**WORKING DATA**
- - - - - - -

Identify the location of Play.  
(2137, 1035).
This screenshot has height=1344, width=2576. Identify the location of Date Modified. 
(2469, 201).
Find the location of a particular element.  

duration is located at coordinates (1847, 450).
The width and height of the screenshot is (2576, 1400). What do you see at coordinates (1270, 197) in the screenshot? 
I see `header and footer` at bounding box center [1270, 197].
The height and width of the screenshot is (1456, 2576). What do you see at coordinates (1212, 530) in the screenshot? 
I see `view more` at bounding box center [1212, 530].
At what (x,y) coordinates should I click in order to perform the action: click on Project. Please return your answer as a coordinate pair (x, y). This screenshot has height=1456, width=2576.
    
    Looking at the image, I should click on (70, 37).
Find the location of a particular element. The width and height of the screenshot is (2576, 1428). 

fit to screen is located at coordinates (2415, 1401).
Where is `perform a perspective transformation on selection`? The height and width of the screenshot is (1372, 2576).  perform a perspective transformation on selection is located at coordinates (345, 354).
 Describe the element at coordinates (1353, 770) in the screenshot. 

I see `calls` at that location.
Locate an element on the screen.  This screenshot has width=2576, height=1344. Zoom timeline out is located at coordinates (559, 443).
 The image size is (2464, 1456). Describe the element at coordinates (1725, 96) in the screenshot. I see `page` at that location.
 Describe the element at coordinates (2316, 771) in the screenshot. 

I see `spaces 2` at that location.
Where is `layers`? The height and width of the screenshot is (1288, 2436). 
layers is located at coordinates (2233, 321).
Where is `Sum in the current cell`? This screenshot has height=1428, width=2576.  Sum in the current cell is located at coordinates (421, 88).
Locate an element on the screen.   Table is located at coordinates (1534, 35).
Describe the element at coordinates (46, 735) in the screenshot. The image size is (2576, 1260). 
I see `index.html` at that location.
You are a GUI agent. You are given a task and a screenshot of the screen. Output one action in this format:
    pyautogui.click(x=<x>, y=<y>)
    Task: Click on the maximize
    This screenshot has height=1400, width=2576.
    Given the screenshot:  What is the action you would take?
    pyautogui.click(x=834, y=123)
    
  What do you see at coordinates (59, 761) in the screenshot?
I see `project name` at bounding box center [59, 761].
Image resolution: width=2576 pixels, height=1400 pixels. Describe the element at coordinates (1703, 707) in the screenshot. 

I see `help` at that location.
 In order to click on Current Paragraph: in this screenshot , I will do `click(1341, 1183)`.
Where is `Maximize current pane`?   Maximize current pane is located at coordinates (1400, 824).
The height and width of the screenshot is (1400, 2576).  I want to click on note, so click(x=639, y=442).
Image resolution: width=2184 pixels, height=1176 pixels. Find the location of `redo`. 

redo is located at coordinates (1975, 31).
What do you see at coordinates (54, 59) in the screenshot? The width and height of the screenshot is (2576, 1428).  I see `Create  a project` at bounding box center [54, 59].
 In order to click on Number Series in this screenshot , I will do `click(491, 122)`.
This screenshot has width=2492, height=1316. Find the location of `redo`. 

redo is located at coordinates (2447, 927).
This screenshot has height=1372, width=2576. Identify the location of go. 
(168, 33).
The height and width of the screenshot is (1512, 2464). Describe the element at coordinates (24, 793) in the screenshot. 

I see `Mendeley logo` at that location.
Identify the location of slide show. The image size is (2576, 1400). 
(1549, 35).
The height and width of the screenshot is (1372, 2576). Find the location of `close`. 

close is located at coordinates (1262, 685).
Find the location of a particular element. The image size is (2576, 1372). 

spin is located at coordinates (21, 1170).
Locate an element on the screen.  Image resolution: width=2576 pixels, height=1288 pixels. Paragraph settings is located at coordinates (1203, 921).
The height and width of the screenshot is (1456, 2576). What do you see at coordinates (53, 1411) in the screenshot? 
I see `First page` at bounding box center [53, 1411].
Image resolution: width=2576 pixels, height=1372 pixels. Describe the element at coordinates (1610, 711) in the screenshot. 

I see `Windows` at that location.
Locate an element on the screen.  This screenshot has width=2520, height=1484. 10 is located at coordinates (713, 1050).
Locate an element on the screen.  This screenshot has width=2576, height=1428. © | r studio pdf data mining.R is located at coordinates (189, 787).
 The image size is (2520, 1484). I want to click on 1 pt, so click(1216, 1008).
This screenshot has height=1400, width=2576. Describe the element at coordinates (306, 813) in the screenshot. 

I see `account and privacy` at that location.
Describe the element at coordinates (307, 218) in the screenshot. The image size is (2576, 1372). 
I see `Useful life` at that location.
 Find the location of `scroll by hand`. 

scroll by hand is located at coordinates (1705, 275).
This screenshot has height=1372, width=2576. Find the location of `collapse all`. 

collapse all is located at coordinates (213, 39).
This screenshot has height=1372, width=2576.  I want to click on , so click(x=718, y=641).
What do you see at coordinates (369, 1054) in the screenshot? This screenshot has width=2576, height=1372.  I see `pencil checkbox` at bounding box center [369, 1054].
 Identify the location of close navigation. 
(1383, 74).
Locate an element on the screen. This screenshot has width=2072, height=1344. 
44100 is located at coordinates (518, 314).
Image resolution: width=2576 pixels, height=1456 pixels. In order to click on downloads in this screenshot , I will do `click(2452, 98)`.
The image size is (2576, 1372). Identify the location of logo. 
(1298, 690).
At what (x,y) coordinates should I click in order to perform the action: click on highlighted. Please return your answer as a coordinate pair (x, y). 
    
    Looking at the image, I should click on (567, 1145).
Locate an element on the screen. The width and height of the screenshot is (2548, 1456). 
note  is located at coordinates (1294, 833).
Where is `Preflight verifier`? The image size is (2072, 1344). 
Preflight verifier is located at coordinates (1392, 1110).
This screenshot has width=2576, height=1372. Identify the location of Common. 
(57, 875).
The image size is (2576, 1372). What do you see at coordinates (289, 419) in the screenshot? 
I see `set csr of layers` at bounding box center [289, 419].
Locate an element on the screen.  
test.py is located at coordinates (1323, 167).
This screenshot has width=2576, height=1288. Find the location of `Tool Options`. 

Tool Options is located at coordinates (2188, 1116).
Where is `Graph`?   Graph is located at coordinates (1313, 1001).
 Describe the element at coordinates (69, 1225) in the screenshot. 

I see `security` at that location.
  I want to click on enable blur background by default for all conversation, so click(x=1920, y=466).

- - - - - - -

**YOUR GOAL**
Can you repeat all the records above with every "Identify the location of" replaced by "Find the position of" and everything else left unchanged?

**OUTPUT FOR THIS TASK**
Find the position of Play.  
(2137, 1035).
This screenshot has height=1344, width=2576. Find the position of Date Modified. 
(2469, 201).
Find the location of a particular element.  

duration is located at coordinates (1847, 450).
The width and height of the screenshot is (2576, 1400). What do you see at coordinates (1270, 197) in the screenshot? 
I see `header and footer` at bounding box center [1270, 197].
The height and width of the screenshot is (1456, 2576). What do you see at coordinates (1212, 530) in the screenshot? 
I see `view more` at bounding box center [1212, 530].
At what (x,y) coordinates should I click in order to perform the action: click on Project. Please return your answer as a coordinate pair (x, y). This screenshot has height=1456, width=2576.
    
    Looking at the image, I should click on (70, 37).
Find the location of a particular element. The width and height of the screenshot is (2576, 1428). 

fit to screen is located at coordinates (2415, 1401).
Where is `perform a perspective transformation on selection`? The height and width of the screenshot is (1372, 2576).  perform a perspective transformation on selection is located at coordinates (345, 354).
 Describe the element at coordinates (1353, 770) in the screenshot. 

I see `calls` at that location.
Locate an element on the screen.  This screenshot has width=2576, height=1344. Zoom timeline out is located at coordinates (559, 443).
 The image size is (2464, 1456). Describe the element at coordinates (1725, 96) in the screenshot. I see `page` at that location.
 Describe the element at coordinates (2316, 771) in the screenshot. 

I see `spaces 2` at that location.
Where is `layers`? The height and width of the screenshot is (1288, 2436). 
layers is located at coordinates (2233, 321).
Where is `Sum in the current cell`? This screenshot has height=1428, width=2576.  Sum in the current cell is located at coordinates (421, 88).
Locate an element on the screen.   Table is located at coordinates (1534, 35).
Describe the element at coordinates (46, 735) in the screenshot. The image size is (2576, 1260). 
I see `index.html` at that location.
You are a GUI agent. You are given a task and a screenshot of the screen. Output one action in this format:
    pyautogui.click(x=<x>, y=<y>)
    Task: Click on the maximize
    This screenshot has height=1400, width=2576.
    Given the screenshot:  What is the action you would take?
    pyautogui.click(x=834, y=123)
    
  What do you see at coordinates (59, 761) in the screenshot?
I see `project name` at bounding box center [59, 761].
Image resolution: width=2576 pixels, height=1400 pixels. Describe the element at coordinates (1703, 707) in the screenshot. 

I see `help` at that location.
 In order to click on Current Paragraph: in this screenshot , I will do `click(1341, 1183)`.
Where is `Maximize current pane`?   Maximize current pane is located at coordinates (1400, 824).
The height and width of the screenshot is (1400, 2576).  I want to click on note, so click(x=639, y=442).
Image resolution: width=2184 pixels, height=1176 pixels. Find the location of `redo`. 

redo is located at coordinates (1975, 31).
What do you see at coordinates (54, 59) in the screenshot? The width and height of the screenshot is (2576, 1428).  I see `Create  a project` at bounding box center [54, 59].
 In order to click on Number Series in this screenshot , I will do `click(491, 122)`.
This screenshot has width=2492, height=1316. Find the location of `redo`. 

redo is located at coordinates (2447, 927).
This screenshot has height=1372, width=2576. Find the position of go. 
(168, 33).
The height and width of the screenshot is (1512, 2464). Describe the element at coordinates (24, 793) in the screenshot. 

I see `Mendeley logo` at that location.
Find the position of slide show. The image size is (2576, 1400). 
(1549, 35).
The height and width of the screenshot is (1372, 2576). Find the location of `close`. 

close is located at coordinates (1262, 685).
Find the location of a particular element. The image size is (2576, 1372). 

spin is located at coordinates (21, 1170).
Locate an element on the screen.  Image resolution: width=2576 pixels, height=1288 pixels. Paragraph settings is located at coordinates (1203, 921).
The height and width of the screenshot is (1456, 2576). What do you see at coordinates (53, 1411) in the screenshot? 
I see `First page` at bounding box center [53, 1411].
Image resolution: width=2576 pixels, height=1372 pixels. Describe the element at coordinates (1610, 711) in the screenshot. 

I see `Windows` at that location.
Locate an element on the screen.  This screenshot has width=2520, height=1484. 10 is located at coordinates (713, 1050).
Locate an element on the screen.  This screenshot has width=2576, height=1428. © | r studio pdf data mining.R is located at coordinates (189, 787).
 The image size is (2520, 1484). I want to click on 1 pt, so click(1216, 1008).
This screenshot has height=1400, width=2576. Describe the element at coordinates (306, 813) in the screenshot. 

I see `account and privacy` at that location.
Describe the element at coordinates (307, 218) in the screenshot. The image size is (2576, 1372). 
I see `Useful life` at that location.
 Find the location of `scroll by hand`. 

scroll by hand is located at coordinates (1705, 275).
This screenshot has height=1372, width=2576. Find the location of `collapse all`. 

collapse all is located at coordinates (213, 39).
This screenshot has height=1372, width=2576.  I want to click on , so click(x=718, y=641).
What do you see at coordinates (369, 1054) in the screenshot? This screenshot has width=2576, height=1372.  I see `pencil checkbox` at bounding box center [369, 1054].
 Find the position of close navigation. 
(1383, 74).
Locate an element on the screen. This screenshot has width=2072, height=1344. 
44100 is located at coordinates (518, 314).
Image resolution: width=2576 pixels, height=1456 pixels. In order to click on downloads in this screenshot , I will do `click(2452, 98)`.
The image size is (2576, 1372). Find the position of logo. 
(1298, 690).
At what (x,y) coordinates should I click in order to perform the action: click on highlighted. Please return your answer as a coordinate pair (x, y). 
    
    Looking at the image, I should click on (567, 1145).
Locate an element on the screen. The width and height of the screenshot is (2548, 1456). 
note  is located at coordinates (1294, 833).
Where is `Preflight verifier`? The image size is (2072, 1344). 
Preflight verifier is located at coordinates (1392, 1110).
This screenshot has width=2576, height=1372. Find the position of Common. 
(57, 875).
The image size is (2576, 1372). What do you see at coordinates (289, 419) in the screenshot? 
I see `set csr of layers` at bounding box center [289, 419].
Locate an element on the screen.  
test.py is located at coordinates (1323, 167).
This screenshot has width=2576, height=1288. Find the location of `Tool Options`. 

Tool Options is located at coordinates (2188, 1116).
Where is `Graph`?   Graph is located at coordinates (1313, 1001).
 Describe the element at coordinates (69, 1225) in the screenshot. 

I see `security` at that location.
  I want to click on enable blur background by default for all conversation, so click(x=1920, y=466).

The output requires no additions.